= Excerpted text =
*** Begin section ***
That does not “solve hallucinations.” It does reveal a tight choke point inside the network. Whoever controls the weights can potentially dial that behavior up or down.

Key takeaways

• The Tsinghua team identifies hallucination-associated neurons (“H-neurons”) that are typically under 1‰ (per-thousand) of neurons, sometimes as low as 0.01‰ in large models.

• Those neurons do not just “store wrong facts.” Amplifying them increases over-compliance across four benchmarks: false premises, misleading context, sycophancy, and jailbreak behavior.

• The signature shows up across domains, including bio/medical QA and questions about non-existent entities, which is the cleanest hallucination trap you can design.

• The paper argues these neurons emerge during pre-training, not as a side effect of alignment fine-tuning.

What happened, with dates

• May 2024: A medical literature study found hallucinated references at 39.6% for GPT-3.5 and 28.6% for GPT-4 when generating citations for systematic reviews. That is a narrow task, but it is exactly where confident nonsense does damage.

• January 30, 2025: Vectara published an evaluation claiming DeepSeek-R1 hallucinated more than DeepSeek-V3 in their setup.

• September 4, 2025: OpenAI researchers argued hallucinations persist because training and benchmarks often reward “guessing” over honest uncertainty.

• December 2, 2025: Tsinghua’s H-neurons paper proposes a neuron-level mechanism that matches that incentive story: the model has a circuit that pushes it toward compliance even when it lacks solid grounding.

What the paper actually did

1) Force the model to reveal its “truth boundary”

Instead of asking one question once, the authors use TriviaQA and sample 10 responses per question with temperature = 1.0 (plus top-k and top-p sampling). Then they keep only the extreme cases:

• 1,000 questions the model answered correctly 10 out of 10 times

• 1,000 questions it answered incorrectly 10 out of 10 times

This is a clever trick. If you only look at one generation, you cannot tell whether you caught a stable failure mode or just sampling noise.

2) Stop measuring the “filler” tokens

Hallucinations in QA often live in the answer entity, not in “The answer is…”. So they extract answer tokens to focus analysis on the parts that carry factual load.

3) Measure neuron contribution, not “how loud it fired”

They compute CETT, which normalizes a neuron’s projected effect against the layer’s output norm. Translation: it tries to capture “who moved the decision,” not “who was shouting.”
*** End section ***
= Entries provided =
*** Begin section ***
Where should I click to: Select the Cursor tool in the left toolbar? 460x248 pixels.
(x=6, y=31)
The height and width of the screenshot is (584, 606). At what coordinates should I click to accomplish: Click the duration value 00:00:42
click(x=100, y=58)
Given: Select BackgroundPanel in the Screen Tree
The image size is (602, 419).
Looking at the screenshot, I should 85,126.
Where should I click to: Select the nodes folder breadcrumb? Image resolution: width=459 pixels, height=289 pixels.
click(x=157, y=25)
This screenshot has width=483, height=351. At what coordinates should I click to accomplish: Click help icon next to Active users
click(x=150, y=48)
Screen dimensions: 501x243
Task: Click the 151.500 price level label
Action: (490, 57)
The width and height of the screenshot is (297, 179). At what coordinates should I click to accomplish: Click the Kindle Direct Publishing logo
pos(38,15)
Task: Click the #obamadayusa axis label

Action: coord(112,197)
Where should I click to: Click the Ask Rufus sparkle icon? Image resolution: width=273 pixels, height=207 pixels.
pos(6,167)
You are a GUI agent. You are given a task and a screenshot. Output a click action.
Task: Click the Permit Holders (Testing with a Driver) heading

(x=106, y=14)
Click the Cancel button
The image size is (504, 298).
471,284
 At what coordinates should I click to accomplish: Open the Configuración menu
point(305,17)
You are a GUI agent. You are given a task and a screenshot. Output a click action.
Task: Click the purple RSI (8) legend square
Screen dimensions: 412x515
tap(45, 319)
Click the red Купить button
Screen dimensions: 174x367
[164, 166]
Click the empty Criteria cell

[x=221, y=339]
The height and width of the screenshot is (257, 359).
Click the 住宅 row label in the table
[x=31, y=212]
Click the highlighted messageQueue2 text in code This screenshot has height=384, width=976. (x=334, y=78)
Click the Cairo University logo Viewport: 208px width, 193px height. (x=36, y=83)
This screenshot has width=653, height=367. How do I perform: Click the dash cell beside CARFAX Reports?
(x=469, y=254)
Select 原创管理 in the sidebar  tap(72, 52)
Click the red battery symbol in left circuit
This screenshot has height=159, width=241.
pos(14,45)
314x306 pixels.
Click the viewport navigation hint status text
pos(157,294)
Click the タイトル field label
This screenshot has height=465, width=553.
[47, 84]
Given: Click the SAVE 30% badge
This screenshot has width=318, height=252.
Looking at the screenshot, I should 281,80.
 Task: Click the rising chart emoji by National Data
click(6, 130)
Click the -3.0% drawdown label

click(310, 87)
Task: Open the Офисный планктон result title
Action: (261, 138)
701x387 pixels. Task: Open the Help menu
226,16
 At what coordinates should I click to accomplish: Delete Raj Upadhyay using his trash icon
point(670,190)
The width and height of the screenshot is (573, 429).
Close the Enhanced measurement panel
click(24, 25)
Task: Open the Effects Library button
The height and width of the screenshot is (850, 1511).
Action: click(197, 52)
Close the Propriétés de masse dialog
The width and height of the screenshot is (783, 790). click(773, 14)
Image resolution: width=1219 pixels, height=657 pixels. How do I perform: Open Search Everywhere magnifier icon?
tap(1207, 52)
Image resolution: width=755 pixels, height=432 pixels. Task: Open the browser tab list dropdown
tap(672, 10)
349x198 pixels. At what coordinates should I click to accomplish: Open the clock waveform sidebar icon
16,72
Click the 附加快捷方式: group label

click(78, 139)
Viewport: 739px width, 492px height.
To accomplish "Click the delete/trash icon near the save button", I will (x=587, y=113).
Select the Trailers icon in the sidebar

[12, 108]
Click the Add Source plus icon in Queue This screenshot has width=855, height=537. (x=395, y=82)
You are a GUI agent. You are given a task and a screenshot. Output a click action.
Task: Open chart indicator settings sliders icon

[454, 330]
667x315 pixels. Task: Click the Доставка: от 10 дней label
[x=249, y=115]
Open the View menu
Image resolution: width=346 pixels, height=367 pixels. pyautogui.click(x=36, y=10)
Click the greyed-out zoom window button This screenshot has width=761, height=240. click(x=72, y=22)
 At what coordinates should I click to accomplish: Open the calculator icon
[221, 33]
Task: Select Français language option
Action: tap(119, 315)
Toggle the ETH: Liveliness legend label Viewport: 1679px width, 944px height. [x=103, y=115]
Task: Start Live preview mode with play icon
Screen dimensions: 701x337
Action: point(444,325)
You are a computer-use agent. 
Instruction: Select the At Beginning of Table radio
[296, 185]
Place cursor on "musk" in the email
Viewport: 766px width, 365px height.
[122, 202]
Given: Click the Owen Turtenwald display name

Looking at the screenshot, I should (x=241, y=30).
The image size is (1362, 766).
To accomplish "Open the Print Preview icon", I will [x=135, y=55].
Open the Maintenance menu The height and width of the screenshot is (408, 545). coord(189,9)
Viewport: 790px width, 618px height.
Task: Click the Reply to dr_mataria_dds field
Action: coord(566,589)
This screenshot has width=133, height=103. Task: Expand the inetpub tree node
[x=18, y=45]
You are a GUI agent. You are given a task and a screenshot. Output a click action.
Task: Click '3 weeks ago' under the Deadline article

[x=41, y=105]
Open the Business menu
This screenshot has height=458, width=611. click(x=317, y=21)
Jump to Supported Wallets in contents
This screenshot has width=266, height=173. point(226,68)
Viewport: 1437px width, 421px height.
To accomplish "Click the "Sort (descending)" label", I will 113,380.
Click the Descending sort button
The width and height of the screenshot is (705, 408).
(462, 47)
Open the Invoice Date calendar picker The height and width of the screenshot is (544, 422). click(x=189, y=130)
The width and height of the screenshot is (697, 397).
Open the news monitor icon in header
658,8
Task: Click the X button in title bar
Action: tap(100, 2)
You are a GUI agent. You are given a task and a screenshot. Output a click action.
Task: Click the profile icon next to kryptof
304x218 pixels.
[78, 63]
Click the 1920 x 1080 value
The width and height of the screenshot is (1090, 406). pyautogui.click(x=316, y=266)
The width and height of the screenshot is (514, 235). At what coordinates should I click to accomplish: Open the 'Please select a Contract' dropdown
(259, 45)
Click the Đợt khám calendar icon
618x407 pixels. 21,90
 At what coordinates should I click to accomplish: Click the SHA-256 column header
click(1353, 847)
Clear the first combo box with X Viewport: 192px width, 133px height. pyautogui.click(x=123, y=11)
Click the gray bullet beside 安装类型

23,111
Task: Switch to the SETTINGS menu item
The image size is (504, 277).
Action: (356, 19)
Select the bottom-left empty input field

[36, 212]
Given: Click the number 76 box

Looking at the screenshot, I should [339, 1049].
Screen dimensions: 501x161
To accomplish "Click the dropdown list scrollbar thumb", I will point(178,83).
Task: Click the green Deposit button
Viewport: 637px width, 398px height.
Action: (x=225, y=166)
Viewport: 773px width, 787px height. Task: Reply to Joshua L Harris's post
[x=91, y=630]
*** End section ***
= Assigned task 1 =
According to the excerpt, how many responses did the authors sample for each TriviaQA question?
= Assigned task 2 =
Give everything in the excerpt from "Key takeaways" down to "you can design.", substituting "test suites" for "benchmarks".
Answer from the excerpt alone; the material plays no part.

= Exercise output 1 =
Ten responses per question.

= Exercise output 2 =
Key takeaways

• The Tsinghua team identifies hallucination-associated neurons (“H-neurons”) that are typically under 1‰ (per-thousand) of neurons, sometimes as low as 0.01‰ in large models.

• Those neurons do not just “store wrong facts.” Amplifying them increases over-compliance across four test suites: false premises, misleading context, sycophancy, and jailbreak behavior.

• The signature shows up across domains, including bio/medical QA and questions about non-existent entities, which is the cleanest hallucination trap you can design.